The R-squared for the cap era is also stronger than for the pre-cap era (0.35 compared to 0.27). This indicates that in the cap era not only do team's year-to-year fortunes change to a greater magnitude, but more reliably and predictably too.
So we can say that yes, although the salary cap has made little or no difference in the within-year parity of team strength, the cap has made a difference in the year-to-year churn of improvement and decline. The end of the salary cap would likely reduce that parity to pre-1994 levels. Whether that's a good thing or bad thing, or even if the difference is big enough to matter, depends on your point of view.
The most important thing about parity though, isn't really the effect of the salary cap, but how important is it in absolute terms. In other words, how strong is the parity of the NFL compared to what an "optimum" level is. I'm not suggesting we can determine that, but I think the idea that every fan can have realistic hope in training camp is an important ingredient in the overall success of a league.
Major League Baseball seems to be on the opposite end of the spectrum. For about 10 years, you could reliably predict the standings in the AL East, not by the All-Star break or even by opening day, but by September of the previous year.
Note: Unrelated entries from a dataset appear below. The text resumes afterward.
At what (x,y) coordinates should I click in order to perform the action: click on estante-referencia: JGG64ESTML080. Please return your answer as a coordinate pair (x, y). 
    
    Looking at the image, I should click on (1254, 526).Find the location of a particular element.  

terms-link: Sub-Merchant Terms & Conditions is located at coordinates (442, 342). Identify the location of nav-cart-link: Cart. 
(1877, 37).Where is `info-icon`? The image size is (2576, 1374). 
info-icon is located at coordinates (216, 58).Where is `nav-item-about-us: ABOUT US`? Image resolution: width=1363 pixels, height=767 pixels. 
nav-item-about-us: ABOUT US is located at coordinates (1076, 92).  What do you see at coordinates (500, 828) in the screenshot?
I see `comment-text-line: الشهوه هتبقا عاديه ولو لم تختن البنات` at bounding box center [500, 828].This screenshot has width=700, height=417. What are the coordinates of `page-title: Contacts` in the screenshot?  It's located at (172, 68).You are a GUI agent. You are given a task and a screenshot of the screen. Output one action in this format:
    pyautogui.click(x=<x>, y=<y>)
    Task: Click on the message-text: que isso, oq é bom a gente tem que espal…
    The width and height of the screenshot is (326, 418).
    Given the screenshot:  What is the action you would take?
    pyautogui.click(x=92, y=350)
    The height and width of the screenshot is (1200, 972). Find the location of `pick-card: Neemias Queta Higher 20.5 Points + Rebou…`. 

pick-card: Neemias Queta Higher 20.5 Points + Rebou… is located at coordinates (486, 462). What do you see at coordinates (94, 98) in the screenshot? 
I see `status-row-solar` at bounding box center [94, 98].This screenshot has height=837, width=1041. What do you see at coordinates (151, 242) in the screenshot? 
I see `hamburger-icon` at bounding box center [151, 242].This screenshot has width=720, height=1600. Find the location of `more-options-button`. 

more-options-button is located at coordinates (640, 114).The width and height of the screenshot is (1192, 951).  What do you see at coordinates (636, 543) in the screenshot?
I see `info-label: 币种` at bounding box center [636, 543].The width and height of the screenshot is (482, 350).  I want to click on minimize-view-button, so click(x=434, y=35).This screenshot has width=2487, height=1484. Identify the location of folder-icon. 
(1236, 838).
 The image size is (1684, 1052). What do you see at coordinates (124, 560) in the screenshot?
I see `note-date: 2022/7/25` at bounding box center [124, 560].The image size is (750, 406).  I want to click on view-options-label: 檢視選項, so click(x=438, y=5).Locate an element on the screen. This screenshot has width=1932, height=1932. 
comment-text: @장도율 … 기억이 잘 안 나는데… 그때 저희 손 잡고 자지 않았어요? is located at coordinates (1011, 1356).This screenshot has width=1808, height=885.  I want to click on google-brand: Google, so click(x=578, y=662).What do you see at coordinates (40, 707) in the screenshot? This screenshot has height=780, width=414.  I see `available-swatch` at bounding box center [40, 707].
You could make the case that half of MLB's playoff spots were effectively determined before the first pitch of opening day.
There are two numbers in the NFL very important to parity I haven't mentioned yet, and those are 16 and 4. There are only 16 games in the NFL season, which helps parity because luck plays a more decisive roll in season outcomes than if the season were longer. (I often use the analogy of playing Kobe Bryant in a 3-point shooting competition. If it's 'best of 3,' sometimes I'll win. But if it's best of 100, I'll never beat him.) And 4 is the number of teams in a division. To make the playoffs, a team doesn't have to outdo 5 or 6 other teams, it just has to outdo 3. So while the cap's effect on parity levels might not be very large, the current league structure creates the illusion of greater parity.
*I defined the pre-cap era as 1978 through 1993, excluding the strike years of 1982 and 1987. I also excluded the year-pairs surrounding the strikes. In other words I did not include the improvement and decline of teams from '81 to '83 or from '87 to '89. I defined the post-cap era as 1995-2008, excluding the first transition year of 1994. Data is from PFR.